CA Business Intelligence Default User Groups

Manage Users and Groups › CA Business Intelligence Default User Groups

CA Business Intelligence Default User Groups

To provide customer flexibility to create and assign users and for effective and easier security maintenance, CA Business Intelligence provides the following default user groups with a default set of permissions.

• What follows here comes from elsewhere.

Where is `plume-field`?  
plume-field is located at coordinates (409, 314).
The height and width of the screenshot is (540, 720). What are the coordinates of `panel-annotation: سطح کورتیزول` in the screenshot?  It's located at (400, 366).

Note: If a user is part of more than one group, then the group having the lower permission level gets preference.

CA Reports Admin

Users in this group are the administrators for the CA Reports and CA Universes folders, explicitly granted all the rights on these folders.

CA Reports Author

Users in this group are granted rights to access, create, edit, copy, move, or schedule any of the objects in the CA Reports folder. This group does not have rights to delete any of the existing objects and instances except those objects that the user created and owns in the CA Reports folder.

CA Reports Viewer

Users in this group are granted rights to view and schedule any of the objects in the CA Reports folder. This group does not have access to create, edit, or delete any of the existing objects or instances in the CA Reports folder.

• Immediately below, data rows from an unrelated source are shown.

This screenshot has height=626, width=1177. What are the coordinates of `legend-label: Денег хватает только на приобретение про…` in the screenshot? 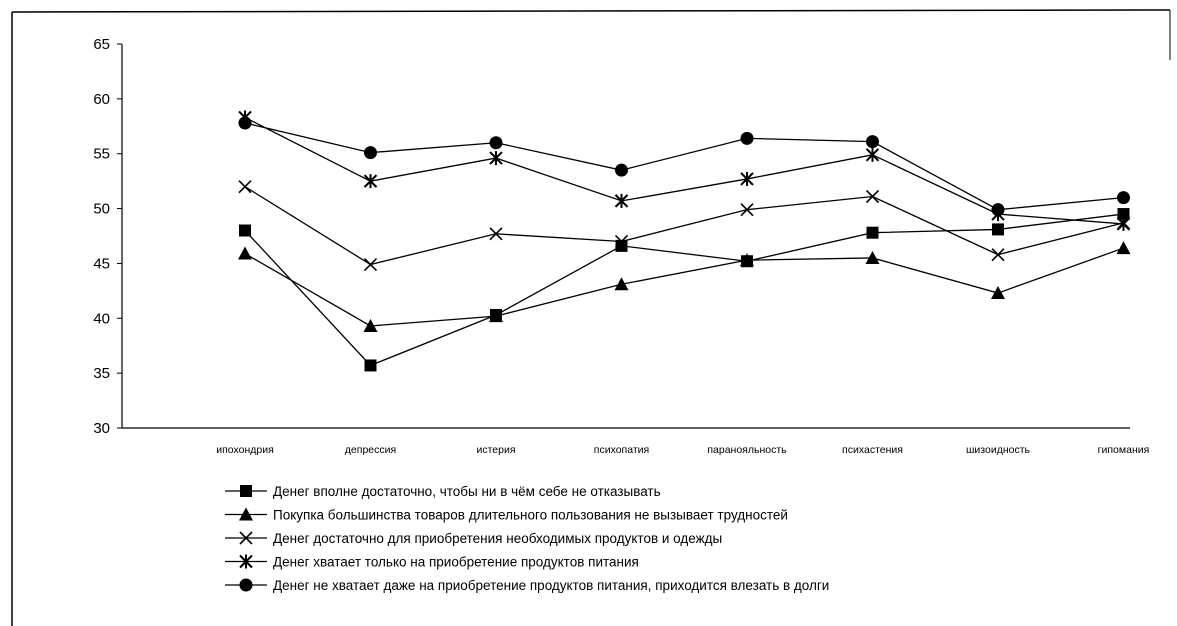 It's located at (456, 562).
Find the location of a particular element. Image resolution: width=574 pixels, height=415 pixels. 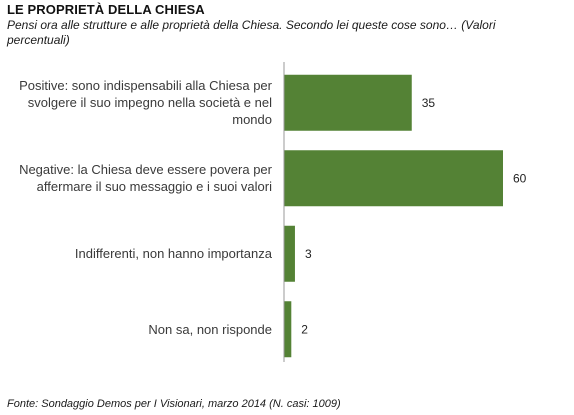

data-label-3: 3 is located at coordinates (308, 254).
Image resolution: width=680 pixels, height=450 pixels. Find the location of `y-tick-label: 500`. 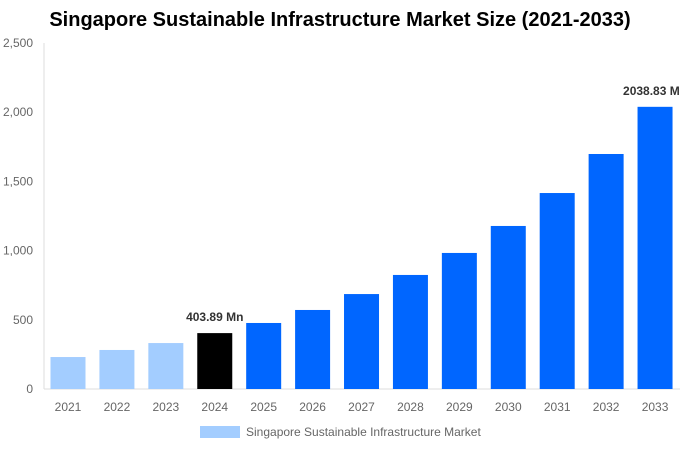

y-tick-label: 500 is located at coordinates (23, 320).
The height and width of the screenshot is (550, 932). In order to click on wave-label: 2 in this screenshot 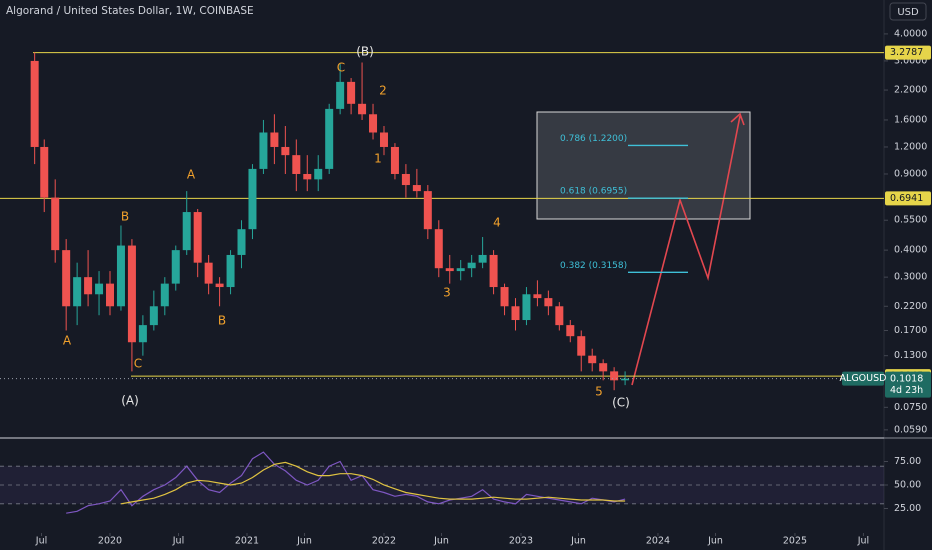, I will do `click(383, 91)`.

CA Reports Instance Viewer

This group is granted rights to access only the scheduled instances objects in the CA Reports folder. Users in this group cannot access the reports on-demand or create, edit, delete, or schedule any of the existing objects or instances in the CA Reports folder.

CA Universe Developer

This group is specifically for Universe development. Users in this group have full control to the CA Universes folder.

Those users who develop both reports and Universes must be part of both this group and CA Reports Author group.

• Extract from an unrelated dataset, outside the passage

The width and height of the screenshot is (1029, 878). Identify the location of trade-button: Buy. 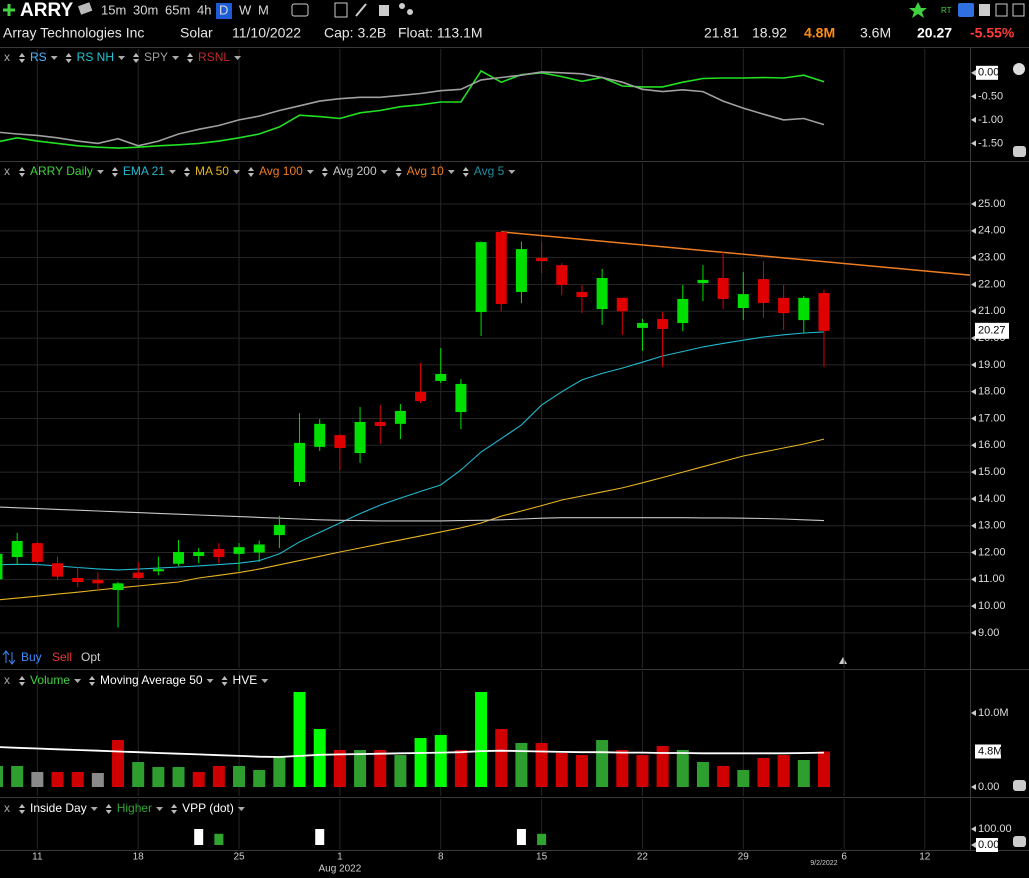
(32, 657).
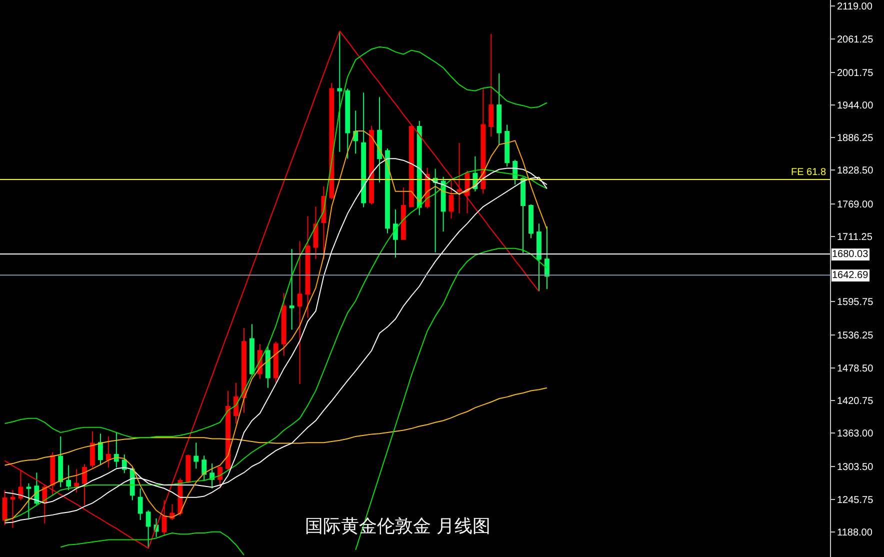 The image size is (884, 557). Describe the element at coordinates (855, 238) in the screenshot. I see `y-tick-label: 1711.25` at that location.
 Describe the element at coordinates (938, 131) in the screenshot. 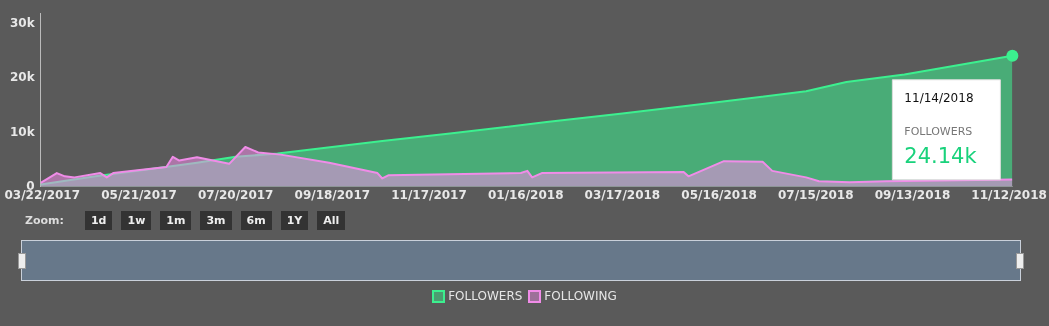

The following table provides the explicitly granted and denied permissions (at granular level) for the default groups for the CA Reports folder:

Access Rights	CA Reports Admin	CA Reports Author	CA Reports Viewer	CA Reports Instance Viewer
Securely modify rights users have to objects that the user owns.	√	√	×	×
Schedule to destinations	√	√	√	×
Schedule document that the user owns to run	√	√	√	×
Delete instances that the user owns	√	√	×	×
Copy objects to another folder	√	√	×	×
Delete objects that the user owns	√	√	×	×
Use access level for security assignment	√	√	×	×
View objects that the user owns	√	√	√	×
Add objects to the folder	√	√	×	×
Replicate content	√	√	×	×
Pause and Resume document instances	√	√	√	×
View document instances	√	√	√	√
Securely modify right inheritance settings	√	√	×	×
Schedule objects that the user owns to destinations	√	√	√	×
Use access level that user owns for security assignment	√	√	×	×
Edit objects that the user owns	√	√	×	×
Delete instances	√	×	×	×
View objects	√	√	√	×
Define server groups to process jobs	√	√	×	×
Add objects to folders that the user owns	√	√	×	×
Define server groups to process jobs for objects that the user owns	√	√	×	×
Reschedule instances that the user owns	√	√	√	×
Schedule document to run	√	√	√	×
Schedule on behalf of other users that the user owns	√	√	√	×
View document instances that the user owns	√	√	√	√
Delete objects	√	×	×	×
Securely modify right inheritance settings for objects that the user owns	√	√	×	×
Schedule on behalf of other users	√	√	√	×
Modify the rights users have to objects that the user owns	√	√	×	×
Edit objects	√	√	×	×
Pause and Resume document instances that the user owns	√	√	√	×
Modify the rights users have to objects	√	√	×	×
Reschedule instances	√	√	√	×
Securely modify rights users have to objects.	√	√	×	×
Copy objects that the user owns to another folder	√	√	×	×

Note: CA Reports is a high-level folder. Users assigned to the default groups inherit access to the subfolders inside the CA Reports folder. To overwrite the inheritance feature on a specific subfolder inside the CA Reports folder, a new group must be created that includes specific access rights per the requirements. Users must be assigned to this newly created group, rather than the default user group created for the CA Reports folder.